More Presto, more problems

A photo of a Presto card reader at a TTC subway station.

As many as five to six per cent of card readers aren’t working across the TTC system at any given time. (Kevin John Siazon)

Presto card-holders across the city are frustrated. Again.

The Toronto Star reported that an audit conducted by the TTC last week revealed that as much as five to six per cent of Presto card readers within the system aren’t working at any given time.

The card reader malfunction isn’t the first challenge the TTC has faced since rolling out the integrated pay system in 2009. The program is a part of Metrolinx’s regional transportation plan and allows passengers to tap prepaid fare cards at TTC and GO Transit stations equipped with card readers.

Vanessa Barrasa, spokesperson for Metrolinx, said it remains unclear what is causing the card readers to fail.

“As with all technology, we need time to troubleshoot when issues arise,” said Barrasa. “When your computer freezes, you don’t know what the issue is right away. The same is true for when a Presto reader goes out of service — it could be a minor issue that can be easily fixed, or it could be something we’d need more time to problem solve.”  

However, for the 80 per cent of Ryerson students relying on transit to get to school, these frequent glitches can cause commuter frustrations to run high.

Nina Neskevic, a third-year professional communication student, has used PRESTO for three years to pay for her commute from Whitby.

She said that dysfunctional scanners often force her to choose between missing her train or potentially being fined for boarding with a Presto card that did not scan.

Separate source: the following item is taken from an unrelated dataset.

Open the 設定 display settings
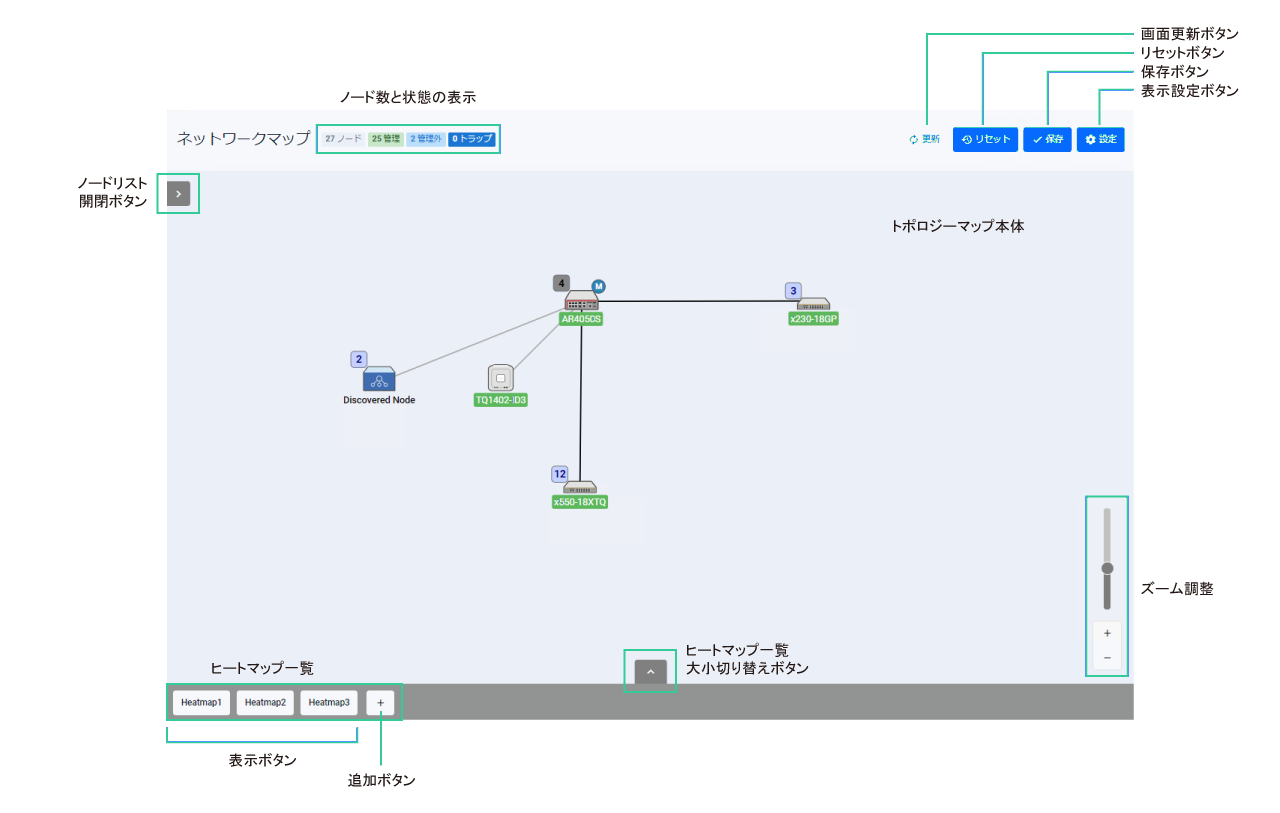Image resolution: width=1280 pixels, height=813 pixels. 1100,139
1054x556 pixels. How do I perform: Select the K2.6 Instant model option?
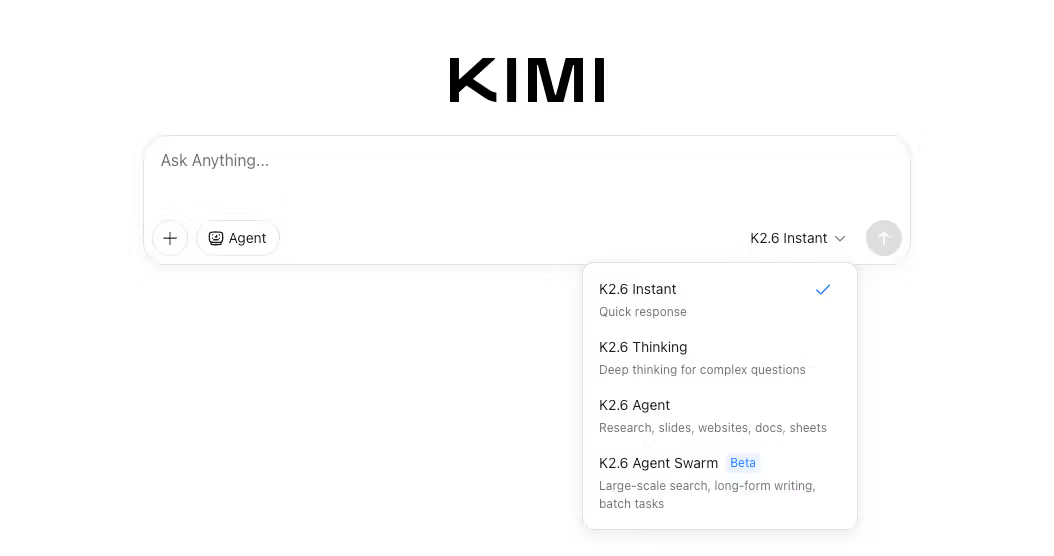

“A lot of times, I’ll be at Union Station and I’ll hit tap at the stations right before going on the train and it says the machine isn’t working but my train leaves in less than a minute,” said Neskevic. “So I’m caught on the train without paying and basically can be charged, all because the machine wasn’t working.”

The glitch also poses the problem of leaving passengers with no  way to pay their fare at all. Devin Thewaoaperuma said a dysfunctional card reader nearly left him stranded when he had no other way to pay to board the bus.

“Luckily they said I didn’t have to pay because it was their fault the system wasn’t working,” said Thewaoaperuma.

Barrasa said all riders should carry a variety of payment options while the program is being phased into the TTC so they can move from vehicle to vehicle, whether it has a functioning Presto reader or not. According to the TTC, Presto is now available on all new and legacy streetcars, 35 subway stations and a number of buses within the system.

Brad Ross, TTC spokesperson, said glitches like these are common when rolling out a project of this size but do not threaten the long-term success.

“This is a monumental change for the TTC and its customers,” said Ross. “With such change, there are going to be teething problems. We remain confident, however, that Presto will be ready to deliver the new system to the TTC and its customers in 2017.”